◆ **Task objective**
Give the entries again, word for word.

◆ **Material to process**
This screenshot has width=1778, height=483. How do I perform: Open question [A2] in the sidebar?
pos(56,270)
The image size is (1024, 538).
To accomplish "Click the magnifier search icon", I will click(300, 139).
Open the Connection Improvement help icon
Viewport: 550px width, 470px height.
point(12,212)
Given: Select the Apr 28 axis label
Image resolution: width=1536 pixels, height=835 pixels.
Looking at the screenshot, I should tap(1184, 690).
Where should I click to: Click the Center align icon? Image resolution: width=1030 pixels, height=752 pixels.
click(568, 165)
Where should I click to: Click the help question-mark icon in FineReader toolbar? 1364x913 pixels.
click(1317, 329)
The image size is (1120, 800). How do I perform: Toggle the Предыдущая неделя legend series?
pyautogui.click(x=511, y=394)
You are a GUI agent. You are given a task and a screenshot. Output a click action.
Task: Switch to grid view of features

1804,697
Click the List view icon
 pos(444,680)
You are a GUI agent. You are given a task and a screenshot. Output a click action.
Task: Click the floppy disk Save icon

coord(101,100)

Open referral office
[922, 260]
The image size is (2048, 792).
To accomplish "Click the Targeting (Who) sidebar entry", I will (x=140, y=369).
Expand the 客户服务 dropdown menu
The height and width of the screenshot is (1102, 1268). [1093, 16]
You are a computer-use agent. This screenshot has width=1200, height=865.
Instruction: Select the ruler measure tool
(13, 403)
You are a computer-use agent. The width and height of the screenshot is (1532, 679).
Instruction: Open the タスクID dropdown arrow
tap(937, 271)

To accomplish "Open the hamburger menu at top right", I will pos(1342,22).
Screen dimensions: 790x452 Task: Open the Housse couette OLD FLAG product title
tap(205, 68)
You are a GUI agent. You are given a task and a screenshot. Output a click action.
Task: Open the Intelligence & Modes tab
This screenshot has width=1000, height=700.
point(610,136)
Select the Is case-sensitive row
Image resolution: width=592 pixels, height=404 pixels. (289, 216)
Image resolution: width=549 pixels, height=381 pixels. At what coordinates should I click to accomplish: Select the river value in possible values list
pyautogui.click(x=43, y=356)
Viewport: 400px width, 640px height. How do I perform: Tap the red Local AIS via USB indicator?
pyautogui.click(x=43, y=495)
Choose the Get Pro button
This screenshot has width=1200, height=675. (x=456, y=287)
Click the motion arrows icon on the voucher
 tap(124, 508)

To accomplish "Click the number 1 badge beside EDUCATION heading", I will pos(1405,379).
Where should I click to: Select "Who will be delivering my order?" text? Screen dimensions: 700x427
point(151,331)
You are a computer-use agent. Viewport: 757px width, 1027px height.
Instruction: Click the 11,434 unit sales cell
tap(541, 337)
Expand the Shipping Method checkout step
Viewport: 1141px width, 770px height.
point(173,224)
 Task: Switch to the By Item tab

◆ **Final answer**
This screenshot has width=1778, height=483. How do I perform: Open question [A2] in the sidebar?
pos(56,270)
The image size is (1024, 538).
To accomplish "Click the magnifier search icon", I will click(300, 139).
Open the Connection Improvement help icon
Viewport: 550px width, 470px height.
point(12,212)
Given: Select the Apr 28 axis label
Image resolution: width=1536 pixels, height=835 pixels.
Looking at the screenshot, I should tap(1184, 690).
Where should I click to: Click the Center align icon? Image resolution: width=1030 pixels, height=752 pixels.
click(568, 165)
Where should I click to: Click the help question-mark icon in FineReader toolbar? 1364x913 pixels.
click(1317, 329)
The image size is (1120, 800). How do I perform: Toggle the Предыдущая неделя legend series?
pyautogui.click(x=511, y=394)
You are a GUI agent. You are given a task and a screenshot. Output a click action.
Task: Switch to grid view of features

1804,697
Click the List view icon
 pos(444,680)
You are a GUI agent. You are given a task and a screenshot. Output a click action.
Task: Click the floppy disk Save icon

coord(101,100)

Open referral office
[922, 260]
The image size is (2048, 792).
To accomplish "Click the Targeting (Who) sidebar entry", I will (x=140, y=369).
Expand the 客户服务 dropdown menu
The height and width of the screenshot is (1102, 1268). [1093, 16]
You are a computer-use agent. This screenshot has width=1200, height=865.
Instruction: Select the ruler measure tool
(13, 403)
You are a computer-use agent. The width and height of the screenshot is (1532, 679).
Instruction: Open the タスクID dropdown arrow
tap(937, 271)

To accomplish "Open the hamburger menu at top right", I will pos(1342,22).
Screen dimensions: 790x452 Task: Open the Housse couette OLD FLAG product title
tap(205, 68)
You are a GUI agent. You are given a task and a screenshot. Output a click action.
Task: Open the Intelligence & Modes tab
This screenshot has width=1000, height=700.
point(610,136)
Select the Is case-sensitive row
Image resolution: width=592 pixels, height=404 pixels. (289, 216)
Image resolution: width=549 pixels, height=381 pixels. At what coordinates should I click to accomplish: Select the river value in possible values list
pyautogui.click(x=43, y=356)
Viewport: 400px width, 640px height. How do I perform: Tap the red Local AIS via USB indicator?
pyautogui.click(x=43, y=495)
Choose the Get Pro button
This screenshot has width=1200, height=675. (x=456, y=287)
Click the motion arrows icon on the voucher
 tap(124, 508)

To accomplish "Click the number 1 badge beside EDUCATION heading", I will pos(1405,379).
Where should I click to: Select "Who will be delivering my order?" text? Screen dimensions: 700x427
point(151,331)
You are a computer-use agent. Viewport: 757px width, 1027px height.
Instruction: Click the 11,434 unit sales cell
tap(541, 337)
Expand the Shipping Method checkout step
Viewport: 1141px width, 770px height.
point(173,224)
 Task: Switch to the By Item tab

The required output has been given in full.